Henry Darger, Are Seized by Pursueing [sic] Glandelinians, n.d.
Carbon transfer and watercolor on paper. 19 x 48 ins. Courtesy Carl Hammer Gallery.



Even more recently, Zimmerman’s 23 January offering of works by Thornton Dial, Bill Traylor, and William Hawkins within her Important American Furniture, Outsider and Folk Art sale performed admirably with pieces by Traylor especially achieving prices well past their high estimates. ‘It was a capsule collection, if you will, of objects that announced our movement into this area,’ she says. ‘The work thrived within the setting.’




Bill Traylor, Man Walking Dog, c. 1939-42.
Coloured pencil on cardboard. 11.75 x 11.75 ins. Courtesy Judy A. Saslow Gallery.



Another context in which both seasoned and novice collectors can heighten their knowledge of the category is the carefully curated Outsider Art Fair, which opens at Center 548 in New York on January 29. Although this edition marks its 23rd year, the fair will enjoy its largest presentation of booths — some 50 galleries represent 27 cities from eight countries.
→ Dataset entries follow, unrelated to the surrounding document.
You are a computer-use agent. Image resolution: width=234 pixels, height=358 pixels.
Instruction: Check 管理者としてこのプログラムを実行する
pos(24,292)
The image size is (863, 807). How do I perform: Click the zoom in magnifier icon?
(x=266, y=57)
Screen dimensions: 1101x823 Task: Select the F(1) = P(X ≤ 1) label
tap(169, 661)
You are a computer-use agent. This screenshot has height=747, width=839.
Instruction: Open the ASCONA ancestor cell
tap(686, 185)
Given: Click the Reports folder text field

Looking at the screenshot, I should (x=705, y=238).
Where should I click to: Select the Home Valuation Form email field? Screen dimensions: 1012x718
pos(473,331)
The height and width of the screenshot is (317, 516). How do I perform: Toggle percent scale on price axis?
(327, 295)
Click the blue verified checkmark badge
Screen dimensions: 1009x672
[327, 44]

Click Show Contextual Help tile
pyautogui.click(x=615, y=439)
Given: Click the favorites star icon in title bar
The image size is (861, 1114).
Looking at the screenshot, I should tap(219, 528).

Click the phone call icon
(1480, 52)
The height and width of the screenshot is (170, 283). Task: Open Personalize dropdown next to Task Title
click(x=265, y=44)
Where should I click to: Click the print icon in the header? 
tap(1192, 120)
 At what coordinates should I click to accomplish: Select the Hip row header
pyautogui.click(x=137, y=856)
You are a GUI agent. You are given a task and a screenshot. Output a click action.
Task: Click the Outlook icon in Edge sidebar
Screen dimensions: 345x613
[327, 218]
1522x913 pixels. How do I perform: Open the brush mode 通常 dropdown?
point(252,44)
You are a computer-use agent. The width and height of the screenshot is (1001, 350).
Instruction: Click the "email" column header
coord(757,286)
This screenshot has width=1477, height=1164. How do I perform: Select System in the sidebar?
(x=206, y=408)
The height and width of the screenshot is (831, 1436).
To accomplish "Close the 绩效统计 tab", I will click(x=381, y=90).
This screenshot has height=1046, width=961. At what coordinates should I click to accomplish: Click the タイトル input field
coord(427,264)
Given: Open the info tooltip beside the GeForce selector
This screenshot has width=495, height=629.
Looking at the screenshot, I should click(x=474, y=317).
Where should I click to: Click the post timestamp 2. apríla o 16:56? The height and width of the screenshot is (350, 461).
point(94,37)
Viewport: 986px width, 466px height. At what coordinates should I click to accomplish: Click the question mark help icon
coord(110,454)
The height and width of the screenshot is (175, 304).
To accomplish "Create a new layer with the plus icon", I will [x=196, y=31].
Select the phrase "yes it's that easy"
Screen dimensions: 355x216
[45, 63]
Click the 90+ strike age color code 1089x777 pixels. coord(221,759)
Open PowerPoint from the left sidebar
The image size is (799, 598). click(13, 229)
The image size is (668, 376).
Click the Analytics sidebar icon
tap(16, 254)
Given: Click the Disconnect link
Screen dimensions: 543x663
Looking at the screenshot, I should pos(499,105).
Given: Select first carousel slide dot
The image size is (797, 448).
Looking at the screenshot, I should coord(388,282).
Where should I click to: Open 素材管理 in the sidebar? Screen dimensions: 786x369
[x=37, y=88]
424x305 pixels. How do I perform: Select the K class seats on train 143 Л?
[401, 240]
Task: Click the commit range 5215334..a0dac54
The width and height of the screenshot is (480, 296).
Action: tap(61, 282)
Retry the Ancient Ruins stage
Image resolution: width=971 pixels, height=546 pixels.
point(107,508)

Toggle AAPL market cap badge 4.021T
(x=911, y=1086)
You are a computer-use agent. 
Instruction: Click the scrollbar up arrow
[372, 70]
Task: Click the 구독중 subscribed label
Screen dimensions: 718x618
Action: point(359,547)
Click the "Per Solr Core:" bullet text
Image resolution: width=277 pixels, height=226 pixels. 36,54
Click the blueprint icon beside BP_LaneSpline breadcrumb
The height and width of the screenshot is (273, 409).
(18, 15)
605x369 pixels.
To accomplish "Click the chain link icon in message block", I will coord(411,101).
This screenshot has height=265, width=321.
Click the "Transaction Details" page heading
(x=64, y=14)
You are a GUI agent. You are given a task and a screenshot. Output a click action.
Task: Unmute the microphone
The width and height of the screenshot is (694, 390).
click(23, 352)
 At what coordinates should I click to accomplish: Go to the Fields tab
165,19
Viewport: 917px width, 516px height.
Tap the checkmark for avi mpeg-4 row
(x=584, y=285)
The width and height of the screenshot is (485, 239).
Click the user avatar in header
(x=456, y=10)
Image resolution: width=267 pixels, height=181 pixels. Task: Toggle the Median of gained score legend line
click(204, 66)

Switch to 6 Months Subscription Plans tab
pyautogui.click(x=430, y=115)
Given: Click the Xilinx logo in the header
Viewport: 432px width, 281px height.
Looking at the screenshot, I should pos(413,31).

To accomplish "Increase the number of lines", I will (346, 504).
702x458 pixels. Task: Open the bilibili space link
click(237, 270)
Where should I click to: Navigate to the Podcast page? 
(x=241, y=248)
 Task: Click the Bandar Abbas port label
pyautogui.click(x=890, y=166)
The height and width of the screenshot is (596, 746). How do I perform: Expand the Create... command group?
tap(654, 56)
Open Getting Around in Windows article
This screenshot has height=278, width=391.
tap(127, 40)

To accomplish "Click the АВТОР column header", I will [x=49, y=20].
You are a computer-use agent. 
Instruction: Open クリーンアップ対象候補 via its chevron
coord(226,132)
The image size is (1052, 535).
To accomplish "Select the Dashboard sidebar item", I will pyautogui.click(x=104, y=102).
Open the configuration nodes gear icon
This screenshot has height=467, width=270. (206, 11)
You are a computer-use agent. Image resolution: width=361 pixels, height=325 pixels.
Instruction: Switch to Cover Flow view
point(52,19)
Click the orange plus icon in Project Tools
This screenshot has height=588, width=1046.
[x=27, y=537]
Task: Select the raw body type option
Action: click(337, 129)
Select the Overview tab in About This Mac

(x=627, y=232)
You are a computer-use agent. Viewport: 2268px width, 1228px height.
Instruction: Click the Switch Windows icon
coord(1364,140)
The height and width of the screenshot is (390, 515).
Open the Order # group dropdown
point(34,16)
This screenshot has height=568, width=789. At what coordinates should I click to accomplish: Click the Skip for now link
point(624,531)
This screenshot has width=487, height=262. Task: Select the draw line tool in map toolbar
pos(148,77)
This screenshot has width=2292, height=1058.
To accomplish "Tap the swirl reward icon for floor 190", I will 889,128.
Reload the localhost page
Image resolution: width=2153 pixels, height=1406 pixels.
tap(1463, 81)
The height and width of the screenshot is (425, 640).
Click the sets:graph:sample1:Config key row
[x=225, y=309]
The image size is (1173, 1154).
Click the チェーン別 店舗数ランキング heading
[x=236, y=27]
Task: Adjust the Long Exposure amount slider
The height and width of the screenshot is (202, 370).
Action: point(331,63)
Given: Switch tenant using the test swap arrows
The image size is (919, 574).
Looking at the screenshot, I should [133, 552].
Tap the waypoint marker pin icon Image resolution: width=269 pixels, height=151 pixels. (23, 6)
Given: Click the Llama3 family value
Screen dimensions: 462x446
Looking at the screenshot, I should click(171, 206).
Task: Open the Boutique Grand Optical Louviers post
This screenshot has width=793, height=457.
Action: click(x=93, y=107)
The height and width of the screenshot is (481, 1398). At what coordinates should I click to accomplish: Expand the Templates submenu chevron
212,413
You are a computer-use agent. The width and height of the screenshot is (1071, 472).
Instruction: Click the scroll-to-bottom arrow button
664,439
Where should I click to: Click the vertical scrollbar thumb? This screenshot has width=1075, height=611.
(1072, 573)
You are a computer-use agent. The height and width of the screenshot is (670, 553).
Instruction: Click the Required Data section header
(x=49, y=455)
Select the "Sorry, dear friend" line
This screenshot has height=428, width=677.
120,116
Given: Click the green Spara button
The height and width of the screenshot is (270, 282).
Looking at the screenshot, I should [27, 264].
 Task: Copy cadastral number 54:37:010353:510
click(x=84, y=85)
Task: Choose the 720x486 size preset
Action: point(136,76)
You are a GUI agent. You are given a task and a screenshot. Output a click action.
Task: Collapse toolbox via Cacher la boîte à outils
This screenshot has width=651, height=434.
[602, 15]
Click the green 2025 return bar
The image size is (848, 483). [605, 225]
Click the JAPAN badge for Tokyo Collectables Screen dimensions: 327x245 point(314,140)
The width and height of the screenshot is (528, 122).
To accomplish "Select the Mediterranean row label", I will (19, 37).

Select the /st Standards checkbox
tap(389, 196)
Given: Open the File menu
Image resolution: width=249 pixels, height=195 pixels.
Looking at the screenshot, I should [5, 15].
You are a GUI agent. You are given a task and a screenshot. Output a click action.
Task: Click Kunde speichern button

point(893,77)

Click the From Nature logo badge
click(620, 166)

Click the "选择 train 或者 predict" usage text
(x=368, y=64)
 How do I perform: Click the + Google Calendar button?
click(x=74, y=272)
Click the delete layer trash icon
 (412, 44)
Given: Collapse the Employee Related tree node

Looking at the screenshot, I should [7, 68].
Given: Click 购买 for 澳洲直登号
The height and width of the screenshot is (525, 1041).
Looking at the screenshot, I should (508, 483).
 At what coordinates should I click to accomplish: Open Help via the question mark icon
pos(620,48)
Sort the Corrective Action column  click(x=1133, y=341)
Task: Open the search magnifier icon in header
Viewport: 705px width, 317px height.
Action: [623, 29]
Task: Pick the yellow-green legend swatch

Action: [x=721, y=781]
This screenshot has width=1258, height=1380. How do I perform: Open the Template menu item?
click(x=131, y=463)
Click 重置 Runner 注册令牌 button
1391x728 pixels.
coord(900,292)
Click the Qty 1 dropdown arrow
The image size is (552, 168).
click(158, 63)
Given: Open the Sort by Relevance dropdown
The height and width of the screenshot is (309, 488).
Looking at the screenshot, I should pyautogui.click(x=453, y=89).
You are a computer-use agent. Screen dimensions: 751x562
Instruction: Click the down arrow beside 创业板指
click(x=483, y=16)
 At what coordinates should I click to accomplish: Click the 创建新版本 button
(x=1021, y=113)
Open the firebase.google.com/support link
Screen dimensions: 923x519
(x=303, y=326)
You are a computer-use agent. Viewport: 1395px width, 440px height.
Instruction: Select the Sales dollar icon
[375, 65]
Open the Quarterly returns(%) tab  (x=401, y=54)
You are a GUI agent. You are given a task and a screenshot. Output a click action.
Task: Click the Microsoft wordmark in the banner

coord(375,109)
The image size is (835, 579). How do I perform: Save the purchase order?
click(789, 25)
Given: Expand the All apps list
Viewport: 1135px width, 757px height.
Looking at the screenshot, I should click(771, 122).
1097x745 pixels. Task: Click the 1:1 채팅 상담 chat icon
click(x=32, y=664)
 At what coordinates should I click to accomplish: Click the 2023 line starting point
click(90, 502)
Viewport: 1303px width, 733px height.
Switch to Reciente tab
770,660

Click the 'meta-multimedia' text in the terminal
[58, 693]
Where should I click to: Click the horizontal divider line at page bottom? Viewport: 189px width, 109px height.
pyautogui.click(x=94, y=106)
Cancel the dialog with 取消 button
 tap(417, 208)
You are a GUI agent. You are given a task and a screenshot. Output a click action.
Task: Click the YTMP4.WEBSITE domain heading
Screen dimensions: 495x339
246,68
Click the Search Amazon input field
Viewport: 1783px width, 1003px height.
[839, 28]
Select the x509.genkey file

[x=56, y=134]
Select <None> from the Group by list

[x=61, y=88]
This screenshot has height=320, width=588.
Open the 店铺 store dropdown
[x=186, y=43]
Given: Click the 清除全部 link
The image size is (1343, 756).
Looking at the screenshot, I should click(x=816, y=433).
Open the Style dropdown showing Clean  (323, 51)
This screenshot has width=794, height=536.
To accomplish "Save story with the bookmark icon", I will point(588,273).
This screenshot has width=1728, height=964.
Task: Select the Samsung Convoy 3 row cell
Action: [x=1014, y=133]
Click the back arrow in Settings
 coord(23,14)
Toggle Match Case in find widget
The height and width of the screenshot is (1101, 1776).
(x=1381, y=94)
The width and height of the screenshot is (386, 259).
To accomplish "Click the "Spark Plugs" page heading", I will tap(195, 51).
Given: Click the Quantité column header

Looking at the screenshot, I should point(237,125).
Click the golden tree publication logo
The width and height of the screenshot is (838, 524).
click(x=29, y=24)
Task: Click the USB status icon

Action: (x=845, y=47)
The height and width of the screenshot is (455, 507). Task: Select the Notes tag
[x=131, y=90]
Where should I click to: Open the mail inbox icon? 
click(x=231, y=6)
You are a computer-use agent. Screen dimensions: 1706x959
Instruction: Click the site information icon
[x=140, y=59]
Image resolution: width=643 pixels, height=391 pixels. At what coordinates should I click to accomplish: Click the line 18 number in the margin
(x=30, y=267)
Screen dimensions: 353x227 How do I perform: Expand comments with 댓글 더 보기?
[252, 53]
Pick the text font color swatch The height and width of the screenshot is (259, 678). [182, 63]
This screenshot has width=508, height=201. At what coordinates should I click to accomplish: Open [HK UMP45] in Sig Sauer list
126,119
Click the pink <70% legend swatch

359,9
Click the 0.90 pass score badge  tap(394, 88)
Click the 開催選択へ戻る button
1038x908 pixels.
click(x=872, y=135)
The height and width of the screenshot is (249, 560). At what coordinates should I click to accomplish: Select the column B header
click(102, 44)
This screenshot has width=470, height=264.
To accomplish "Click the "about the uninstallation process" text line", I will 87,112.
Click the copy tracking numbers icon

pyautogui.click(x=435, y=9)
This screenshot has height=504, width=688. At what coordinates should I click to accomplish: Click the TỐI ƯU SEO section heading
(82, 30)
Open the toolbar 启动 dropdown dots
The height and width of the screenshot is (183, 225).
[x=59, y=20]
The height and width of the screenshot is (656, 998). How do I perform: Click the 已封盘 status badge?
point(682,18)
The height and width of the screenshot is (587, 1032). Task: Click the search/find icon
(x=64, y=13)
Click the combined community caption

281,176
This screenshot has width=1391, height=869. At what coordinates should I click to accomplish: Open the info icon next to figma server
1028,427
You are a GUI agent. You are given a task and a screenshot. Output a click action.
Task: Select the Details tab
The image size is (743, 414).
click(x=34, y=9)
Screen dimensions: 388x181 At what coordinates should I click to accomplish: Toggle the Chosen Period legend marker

Highlights include Haitian works from the collection of filmmaker Jonathan Demme shown by Arte del Pueblo gallery, drawings of marching bands by New Orleans artist Bruce Davenport Jr., and sculptures by Jerry the Marble Faun, who was the gardener at Grey Gardens, the infamous East Hampton home of Edith Beale and her daughter.




Bruce Davenport, Jr., T.D.B.C. Presents Say No To Don King, 2014
Archival ink on acid-free paper, 18 x 24 inches. Courtesy Louis B. James.





Jerry the Marble Faun, Tower, 2007-2009.
Limestone and natural pigment. 27 x 8 x 6.5 ins. Courtesy Jackie Klempay Gallery.



‘We’re also excited to expand the global notion of Outsider Art,’ says fair director Becca Hoffman, who cites the work of Australian Aboriginal artists, tantric Indian pieces, and African objects among the offerings. ‘Outsider Art is an umbrella, and the types and styles that fall under it are wholly unique,’ she adds.




Anonymous, Tantra Painting [Jaipur], 2004.
Mixed media. 14 x 12 ins. Courtesy Gallery Hervé Perdriolle.



‘There are many formal threads, but there are almost as many aesthetic variations within outsider art as there are in today’s pluralistic art world,’ says Robert Manley, a specialist in the Post-War & Contemporary Art department at Christie’s New York, who will speak on a panel discussing the current state of the category’s market during the fair.

‘The material draws on popular and contemporary culture the same way the work of trained artists does, so there have to be parallels,’ follows Zimmerman. ‘But these artists are interpreting the world through their own lens.’




Alcides Pereira dos Santos, A Boat Cabin, 1995.
Acrylic on canvas. 28.75 x 85 ins. Courtesy Galeria Estação.



Sheena Wagstaff, chairman of the Met’s department of Modern and Contemporary Art is also keen to draw the connection. This art ‘is crucial to the understanding of American art history,’ she says of the Souls Grown Deep Foundation gift. ‘I’m so thrilled that we can count on presenting these artists alongside their contemporaries.’ Clearly, the encyclopedia is being revised with another entry.

Main image: Bruce Davenport, Jr., T.D.B.C. Presents Say No To Don King, 2014. Archival ink on acid-free paper. 18 x 24 ins. Courtesy Louis B. James.

The Outsider Art Fair at Center 548 in New York runs from 29 January to 1 February.